All five of these blue and purple-state Republicans faces a credible Democratic challenger and Rubio's seat has strong competition on both sides. Still, Republicans could hold on to some -- and possibly all -- of these seats, given that incumbents generally have an edge in any Senate race and all of the candidates are well-funded and can expect the help of outside billionaires and super PACs as well.

That incumbent edge could be weakened in this environment, however. The success of Donald Trump's and Sen. Bernie Sanders' campaigns show that the public is clamoring for outsiders, at least in the presidential race. Both anti-establishment candidates just won New Hampshire, where Ayotte faces reelection in November. But her main Democratic opponent is also a politician: two-term Democratic Gov. Maggie Hassan. The other four candidates are all facing former governors and members of Congress as well and the Florida race is dominated by members of the House from both parties.

Democrats will need to pick up five of these six vulnerable seats to win the majority, no small task, but given the dynamics of these states and potentially high voter turnout for the presidential race, taking over the Senate isn't impossible. Democrats will also need to hold on to their two vulnerable seats -- one in Nevada, where Senate Majority Leader Harry Reid is retiring, and one in purple Colorado, where Sen. Michael Bennet is being targeted by national Republicans.

A Democratic majority in the Senate could block a conservative justice from joining the Supreme Court if Republicans win the presidency. But if Democrats take the White House as well, they could push through a liberal judge -- just as Obama hopes to do before the November elections. In that case (again, a small but not impossible chance) Republicans will have won nothing by waiting.

Even if Democrats only win a few of those seats, giving Republicans a smaller majority, the GOP would have difficulty confirming a new conservative Supreme Court justice, because they will need 60 votes to get a nominee through the Senate. And if now they need half a dozen Democrats to confirm a new justice, after 2016 they may need even more.

And waiting to confirm a nominee until next year, in itself, could damage vulnerable Senate Republicans as they head into these difficult races. As James Hohmann pointed out in the Washington Post, Democrats will use the delay as further evidence the Republican party writ large cannot, or will not, govern.
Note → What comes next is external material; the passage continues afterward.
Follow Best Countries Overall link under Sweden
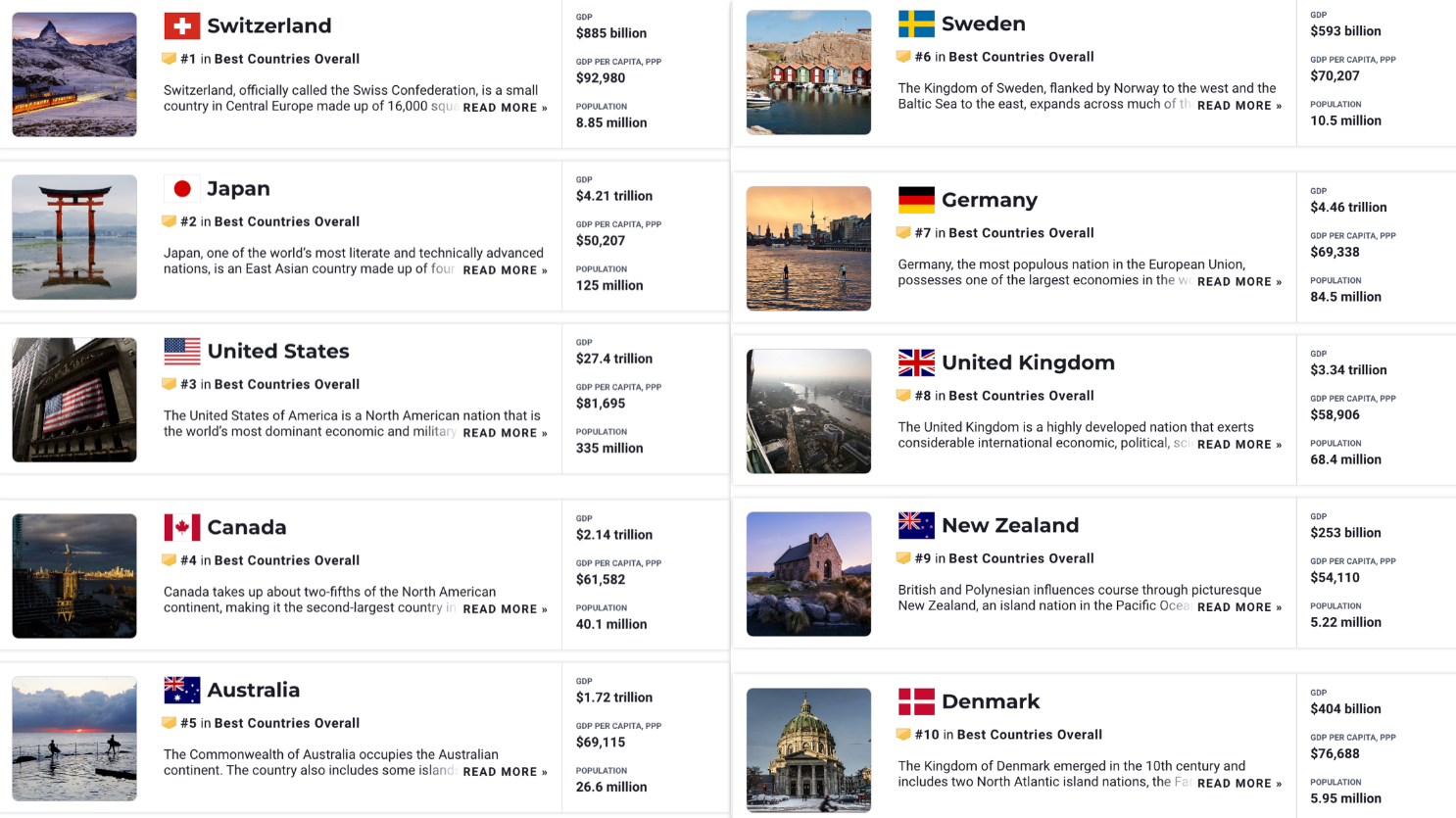 1021,58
Add to that the possibility that Obama nominates a person from a minority group (potentially a female, Hispanic, African-American or Indian-American judge) to the bench, and the Democratic ads in the Senate and presidential races write themselves. Just remember the furor among Democrats after Attorney General Loretta Lynch, an African-American woman, had to wait 166 days to be confirmed last year. At the time, Senate Minority Whip Dick Durbin said that Lynch was being "asked to sit in the back of the bus when it comes to the Senate calendar."